Lyon, 1944

JournalL'Express publié le 24/01/2011 à 08:00 par Marianne Payot

Un fils enquête sur le passé de son père, défunt. Un jeu de pistes captivant, qui le mène dans les dédales de l'Occupation.

L-homme-de-Lyon.jpgQuel étrange héritage ! Huit ans après la mort de son père, le narrateur reçoit de la part du défunt une liasse de photos et de lettres. Six clichés en tout, quelques notes manuscrites, que le Dr Guy Rolin a donc tenu à livrer à son fils, tardivement, avec cette simple remarque : "Regarde-les, lis-les, leur ordre n'a rien d'anodin."

Guy, 13 ans, auprès d'un monsieur aux cheveux blancs, en 1944 ; Jean Moulin en présence d'un Allemand ; Guy en premier communiant tenant une petite fille par la main ; des Juifs fusillés près de Lyon ; une cour d'école vide, accompagnée d'une drôle de légende : "C'est là que tout a commencé et que tout a fini"... Le puzzle est on ne peut plus complexe. Qu'a voulu signifier l'honnête Dr Rolin ? Quelle est la part d'ombre de ce stomato lyonnais monté à Paris en novembre 1959 ? Perplexe, le fils, journaliste de 38 ans, entame un véritable jeu de piste.

Photo après photo, les souvenirs affluent - la visite de la Croix-Rousse et des traboules (passages couverts) avec le père, les curieuses vacances familiales dans les pays de l'Est, les démêlés avec sa soeur, Estelle - tandis que le narrateur enquête, de Lyon à Berlin. Le coeur de l'énigme ? La capitale des Gaules, durant l'Occupation.

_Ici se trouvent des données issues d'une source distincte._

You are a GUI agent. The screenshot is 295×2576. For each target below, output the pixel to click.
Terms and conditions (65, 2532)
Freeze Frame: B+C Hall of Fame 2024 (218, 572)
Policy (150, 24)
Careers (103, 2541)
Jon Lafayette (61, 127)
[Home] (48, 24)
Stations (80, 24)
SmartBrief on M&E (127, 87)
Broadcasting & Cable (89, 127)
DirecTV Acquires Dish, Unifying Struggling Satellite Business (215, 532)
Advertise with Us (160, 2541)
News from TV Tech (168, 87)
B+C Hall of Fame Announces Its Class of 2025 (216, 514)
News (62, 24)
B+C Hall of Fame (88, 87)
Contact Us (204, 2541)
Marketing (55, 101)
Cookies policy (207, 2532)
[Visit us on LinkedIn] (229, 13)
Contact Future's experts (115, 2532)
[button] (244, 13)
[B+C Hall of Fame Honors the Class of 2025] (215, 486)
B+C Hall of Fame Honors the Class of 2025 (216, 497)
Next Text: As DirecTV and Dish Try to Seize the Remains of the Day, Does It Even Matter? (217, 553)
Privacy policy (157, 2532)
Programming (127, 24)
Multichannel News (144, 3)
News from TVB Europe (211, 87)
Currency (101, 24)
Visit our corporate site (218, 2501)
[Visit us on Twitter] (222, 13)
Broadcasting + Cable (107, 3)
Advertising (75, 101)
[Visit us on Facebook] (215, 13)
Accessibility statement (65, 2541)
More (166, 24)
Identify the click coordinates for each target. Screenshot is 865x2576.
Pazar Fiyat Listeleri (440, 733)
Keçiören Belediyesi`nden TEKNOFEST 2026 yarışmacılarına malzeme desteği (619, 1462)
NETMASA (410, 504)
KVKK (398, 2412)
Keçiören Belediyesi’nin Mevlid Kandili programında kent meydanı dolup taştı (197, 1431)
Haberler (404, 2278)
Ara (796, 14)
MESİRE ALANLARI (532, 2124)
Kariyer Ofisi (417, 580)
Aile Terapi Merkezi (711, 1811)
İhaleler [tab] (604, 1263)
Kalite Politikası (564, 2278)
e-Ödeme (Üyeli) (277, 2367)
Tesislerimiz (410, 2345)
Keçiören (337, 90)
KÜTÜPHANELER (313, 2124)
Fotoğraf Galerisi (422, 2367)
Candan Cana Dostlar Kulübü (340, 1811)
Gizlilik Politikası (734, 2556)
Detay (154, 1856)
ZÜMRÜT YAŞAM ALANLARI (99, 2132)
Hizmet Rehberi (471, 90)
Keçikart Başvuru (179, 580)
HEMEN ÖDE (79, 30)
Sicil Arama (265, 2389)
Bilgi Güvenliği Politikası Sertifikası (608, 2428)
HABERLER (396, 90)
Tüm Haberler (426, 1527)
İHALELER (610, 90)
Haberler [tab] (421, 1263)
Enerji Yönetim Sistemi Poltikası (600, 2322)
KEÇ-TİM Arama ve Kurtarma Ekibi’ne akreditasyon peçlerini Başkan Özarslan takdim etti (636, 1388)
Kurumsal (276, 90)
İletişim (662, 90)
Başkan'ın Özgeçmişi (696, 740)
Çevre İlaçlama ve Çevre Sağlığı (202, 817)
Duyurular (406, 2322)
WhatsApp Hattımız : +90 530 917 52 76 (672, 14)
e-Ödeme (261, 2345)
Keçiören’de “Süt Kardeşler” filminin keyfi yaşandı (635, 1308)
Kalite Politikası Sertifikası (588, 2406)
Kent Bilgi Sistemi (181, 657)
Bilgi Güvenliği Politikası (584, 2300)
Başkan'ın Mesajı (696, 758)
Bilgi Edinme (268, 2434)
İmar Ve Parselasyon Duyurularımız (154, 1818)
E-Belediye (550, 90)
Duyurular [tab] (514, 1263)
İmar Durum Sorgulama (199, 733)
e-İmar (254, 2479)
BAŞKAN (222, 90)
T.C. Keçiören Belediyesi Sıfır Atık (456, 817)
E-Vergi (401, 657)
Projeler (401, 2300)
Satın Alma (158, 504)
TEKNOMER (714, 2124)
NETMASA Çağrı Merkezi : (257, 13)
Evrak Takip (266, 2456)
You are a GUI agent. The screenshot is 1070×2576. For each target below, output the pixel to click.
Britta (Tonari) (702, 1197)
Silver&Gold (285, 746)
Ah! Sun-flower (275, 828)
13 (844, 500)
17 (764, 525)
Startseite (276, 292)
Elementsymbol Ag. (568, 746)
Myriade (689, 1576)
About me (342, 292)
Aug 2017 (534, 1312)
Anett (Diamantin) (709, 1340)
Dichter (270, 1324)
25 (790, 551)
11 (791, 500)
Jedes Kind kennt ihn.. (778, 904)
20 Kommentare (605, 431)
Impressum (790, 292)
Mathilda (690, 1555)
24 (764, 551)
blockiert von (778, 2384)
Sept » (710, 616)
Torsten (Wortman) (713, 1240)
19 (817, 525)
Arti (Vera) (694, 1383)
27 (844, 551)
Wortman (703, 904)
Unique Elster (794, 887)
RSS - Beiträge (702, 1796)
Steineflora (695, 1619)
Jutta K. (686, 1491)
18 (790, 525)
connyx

Et si l'auteur se cachait derrière son héros ?

Grâce à un voisin de l'époque, mais surtout à un Berlinois, ancien de la Wehrmacht passé par la Stasi, le narrateur commence à entrevoir l'étonnante vérité. Qu'on ne dévoilera pas ici pour ne rien entamer du charme de ce roman superbement orchestré, fascinante plongée dans le passé d'un homme en prise avec l'Histoire.

François-Guillaume Lorrain, son auteur, journaliste au Point, 40 ans, a longtemps séjourné en Allemagne. L'homme de plume se cacherait-il derrière son héros ? Une hypothèse renforcée par le ton chaleureux de cette vibrante investigation.